# The One That Started It All



## seemore (Oct 25, 2007)

My grandads watch given to me a few years ago and started my interest in mechanical watches.

It,s 9ct gold hall marked for 1937.

Given to him by his wife i dont think he used it much because it,s in great shape and keeps good time, would be interested to know what the movement is can,t see any marks any where.

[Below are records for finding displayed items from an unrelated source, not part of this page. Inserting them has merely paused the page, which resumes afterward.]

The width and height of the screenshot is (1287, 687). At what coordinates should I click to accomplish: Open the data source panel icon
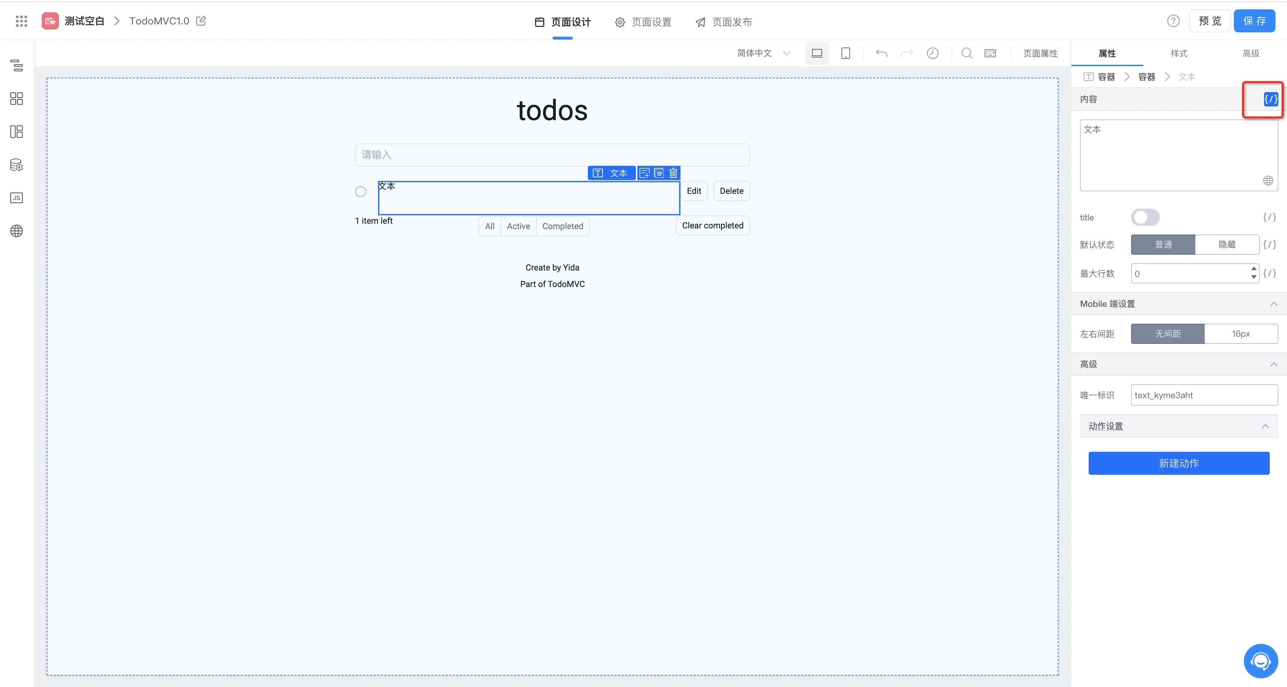pyautogui.click(x=16, y=165)
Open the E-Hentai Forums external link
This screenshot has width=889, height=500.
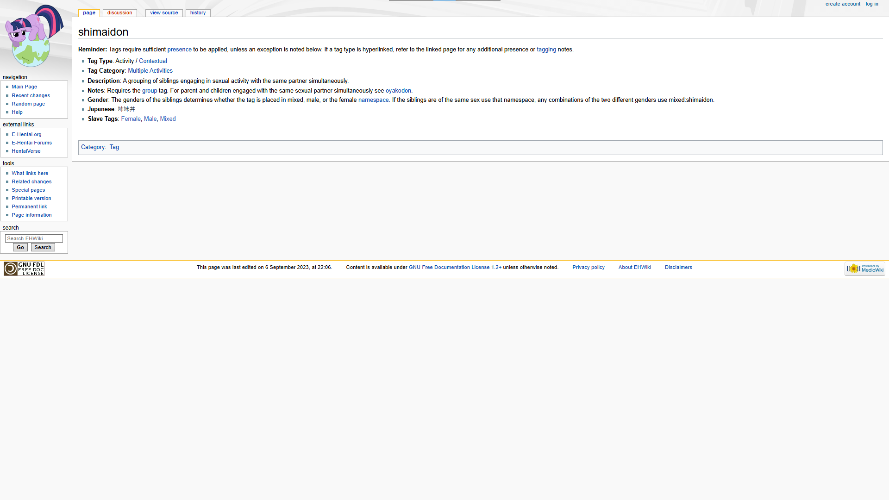pyautogui.click(x=31, y=143)
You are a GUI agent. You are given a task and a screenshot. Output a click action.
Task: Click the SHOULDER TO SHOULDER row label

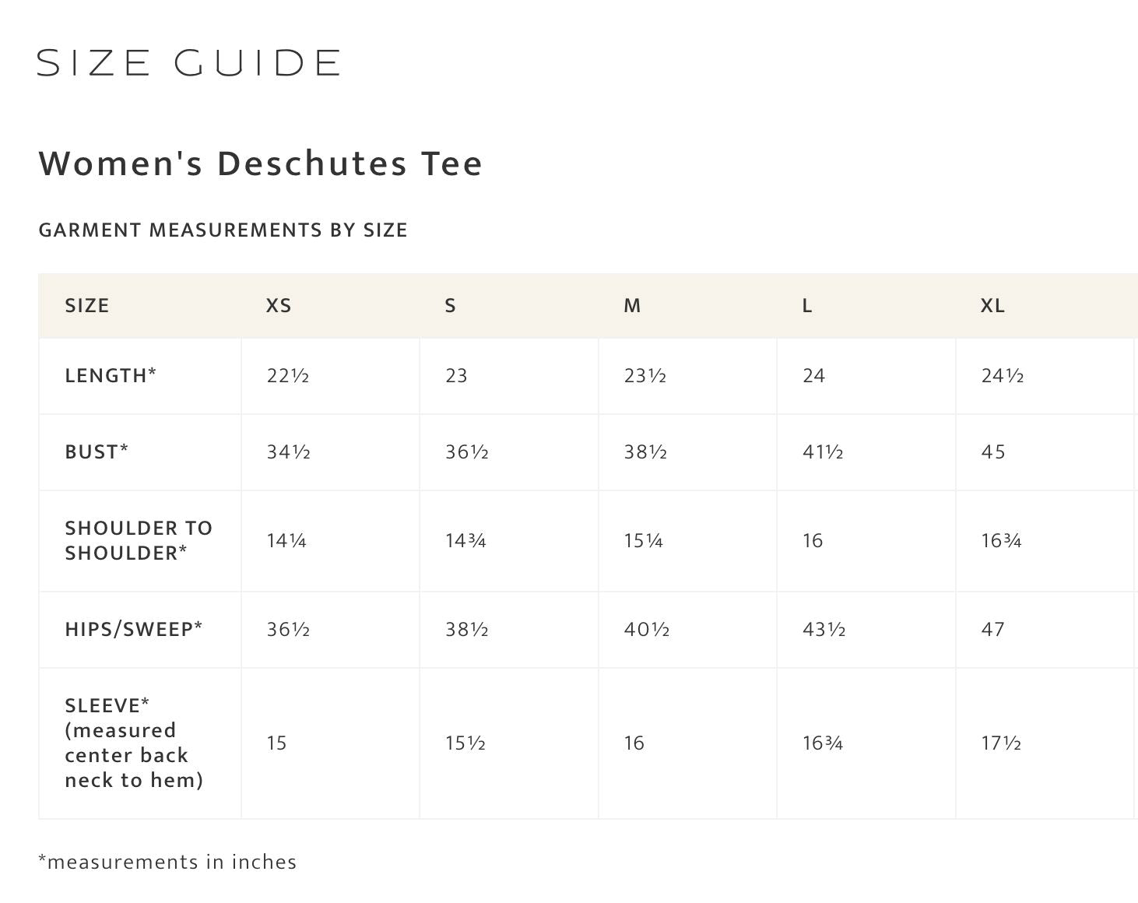pyautogui.click(x=139, y=541)
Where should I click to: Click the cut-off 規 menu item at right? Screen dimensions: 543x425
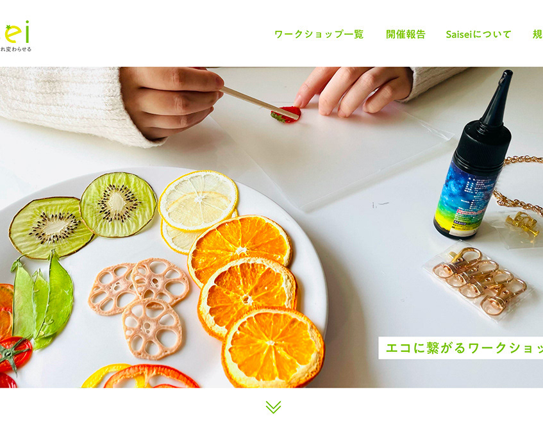537,34

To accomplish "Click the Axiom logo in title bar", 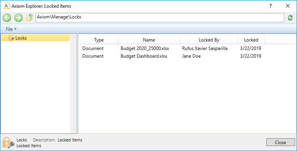I will pos(7,6).
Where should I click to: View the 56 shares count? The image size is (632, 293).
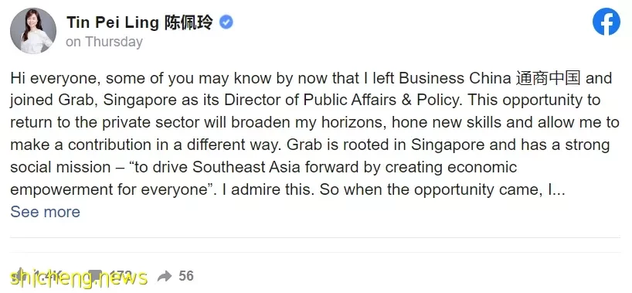click(x=186, y=276)
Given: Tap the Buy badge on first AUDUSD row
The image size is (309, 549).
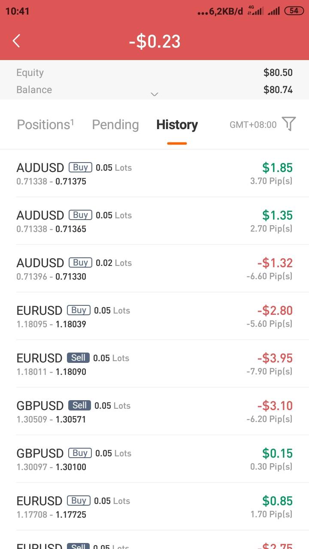Looking at the screenshot, I should tap(80, 167).
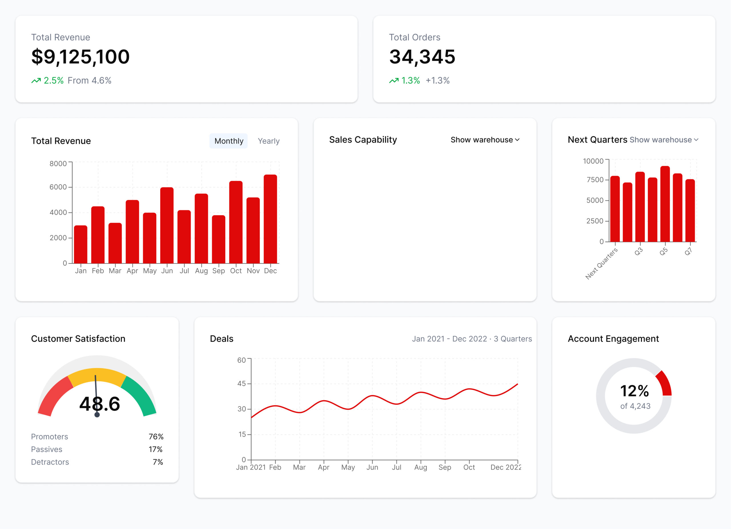Click the Total Orders value 34,345

coord(423,57)
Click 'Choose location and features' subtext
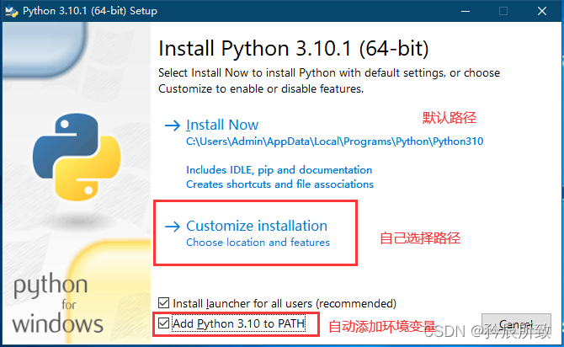The width and height of the screenshot is (564, 347). pos(258,243)
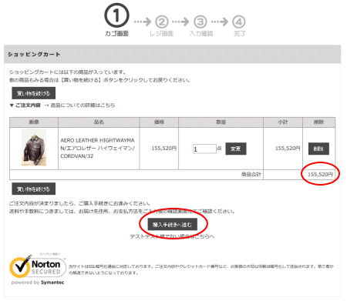Click the ご注文内容 disclosure triangle

click(12, 105)
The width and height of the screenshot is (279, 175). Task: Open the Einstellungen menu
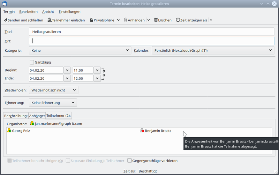[69, 12]
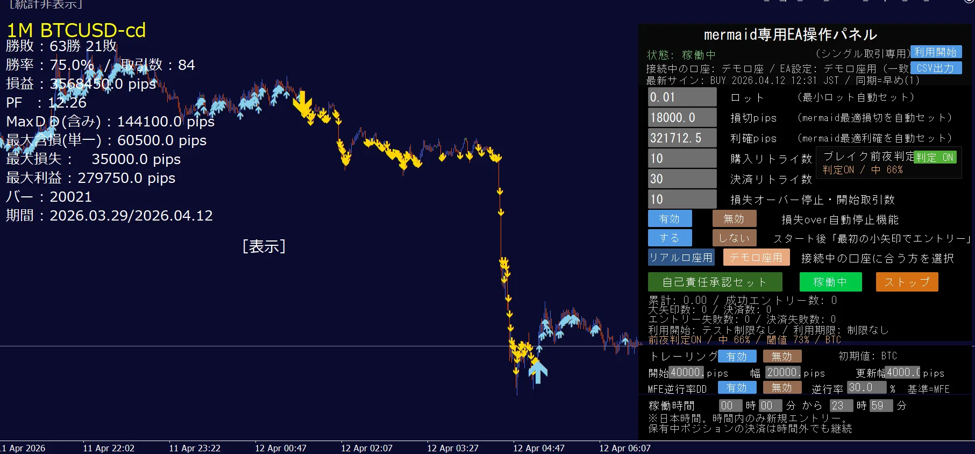This screenshot has height=454, width=975.
Task: Click 自己責任承認セット button
Action: pyautogui.click(x=715, y=282)
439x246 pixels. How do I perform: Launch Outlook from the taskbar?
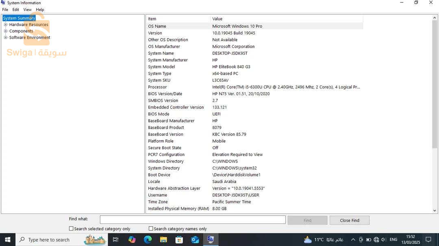click(x=195, y=239)
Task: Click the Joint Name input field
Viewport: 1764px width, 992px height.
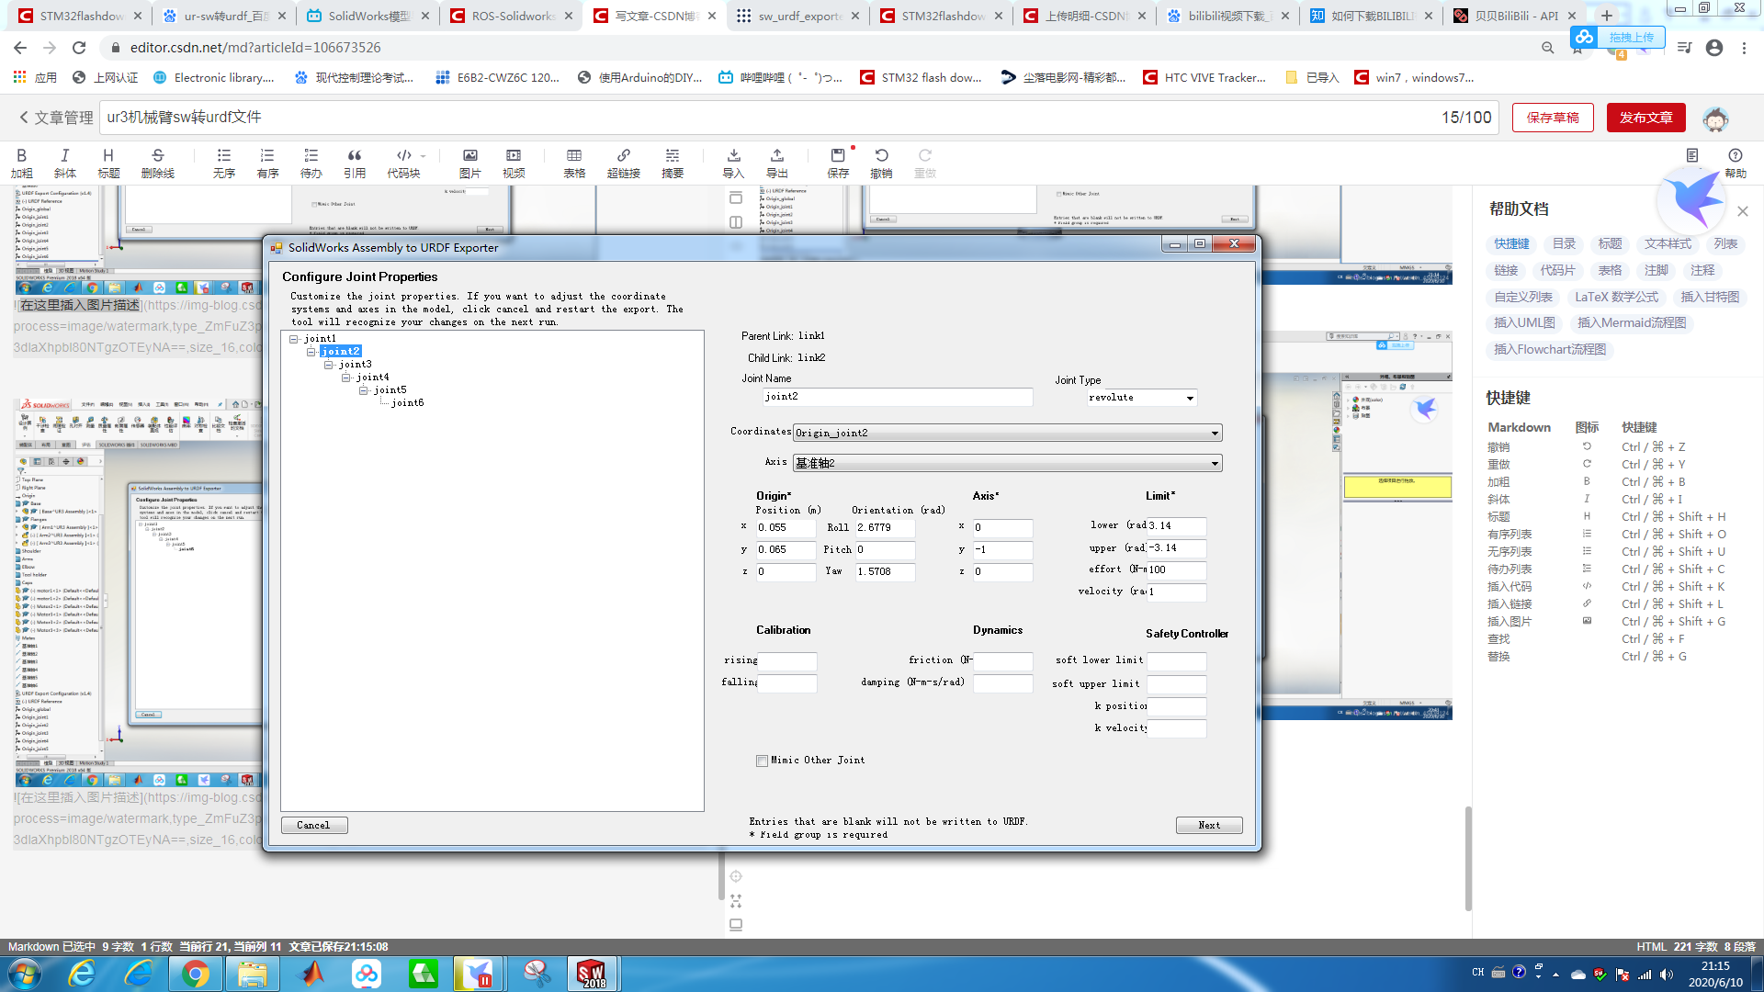Action: [898, 397]
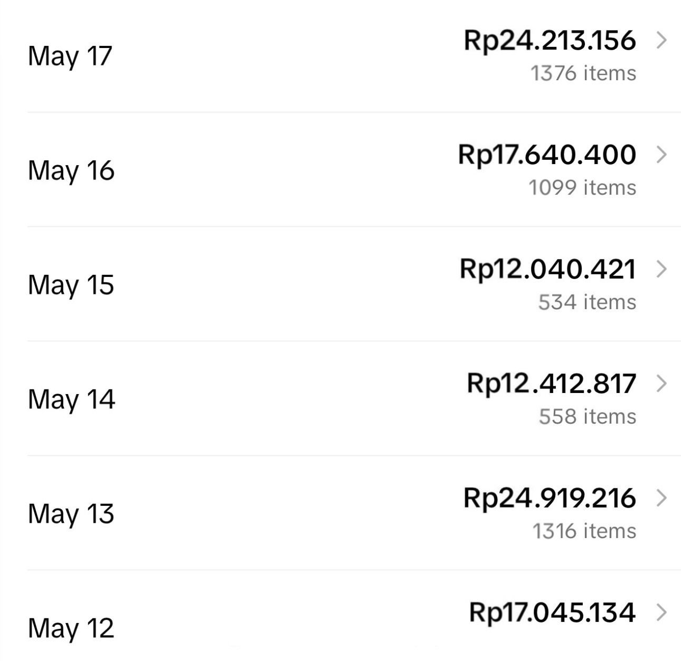
Task: View the Rp17.045.134 amount
Action: tap(552, 612)
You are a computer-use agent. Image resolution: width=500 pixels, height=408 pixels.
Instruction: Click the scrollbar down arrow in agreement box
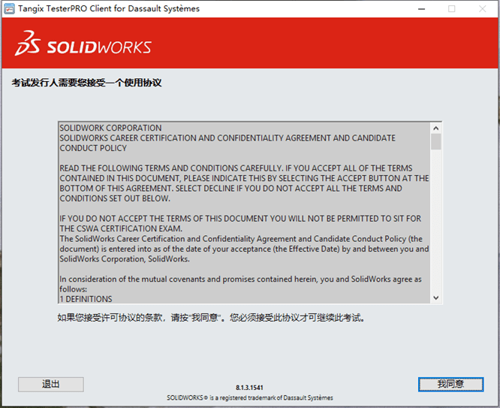point(436,298)
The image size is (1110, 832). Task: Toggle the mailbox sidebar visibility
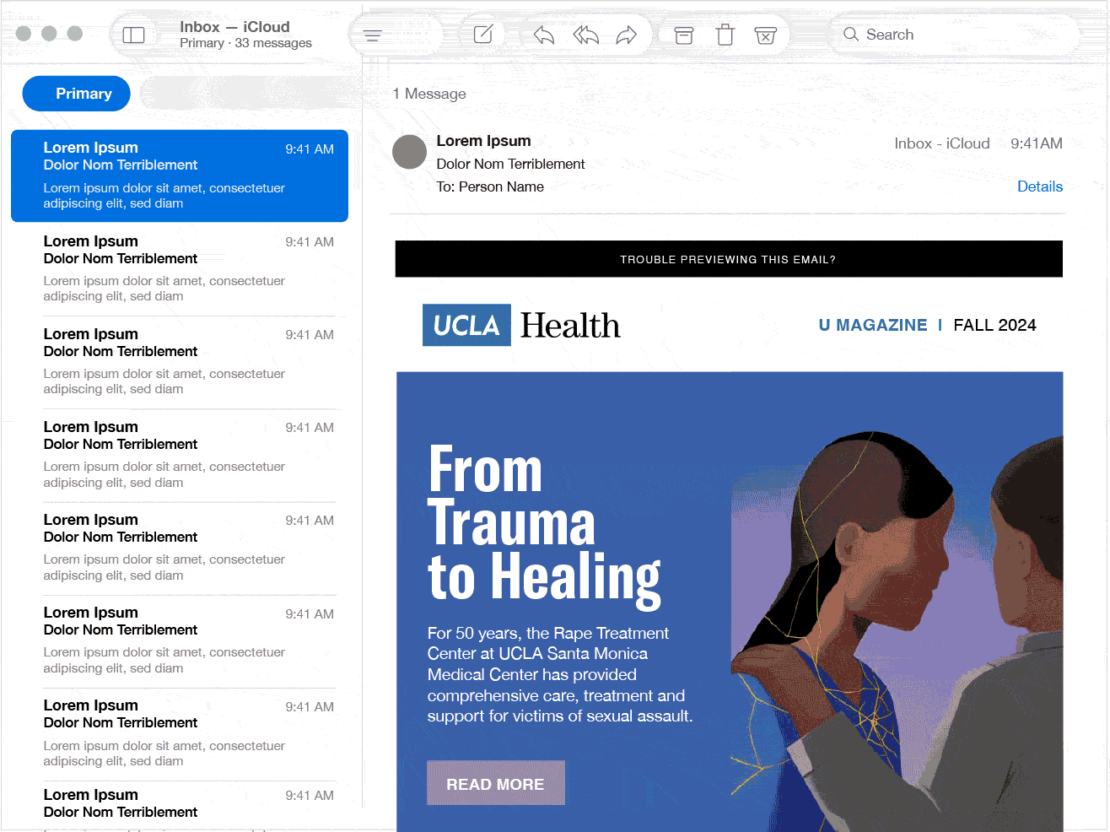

http://i296.photobucket.com/albums/mm163/d...mpsmovement.jpg

http://i296.photobucket.com/albums/mm163/d.../grampsface.jpg

http://i296.photobucket.com/albums/mm163/d.../grampsopen.jpg


----------



## Shangas (Jan 27, 2008)

A beautiful, gold-cased, 15-jewel open face pocket watch. Get it serviced before you play with it. Something this pretty should be looked after VERY carefully. Does this watch have a chain?


----------



## Mikrolisk (Jan 23, 2008)

This trademark "Everite" was registered by the Dimier Freres & Cie. (La Chaux-de-Fonds, Switzerland) on the 8th July of 1927. They made watches, watch parts and pendulum clocks. Probably that trademark was used before this date.

Andreas


----------



## pg tips (May 16, 2003)

Everite was a brand name of H.Samuels, I've not seen both names on a dial before. Nce looking piece.


----------



## seemore (Oct 25, 2007)

The watch did not come with a chain and looking at the price of gold chains i dont think i will be getting one any time soon. I dont use the watch but if i did start to use it i would definately get it serviced. Thanks for all the positive comments.


----------



## Shangas (Jan 27, 2008)

You're welcome, Seemore. But remember to buy a gold chain for it if you do ever intend to use it (even if it's just for the one night at a special dinner or something). Bad things happen when you wear a pocket watch and don't secure it to your clothing properly.


----------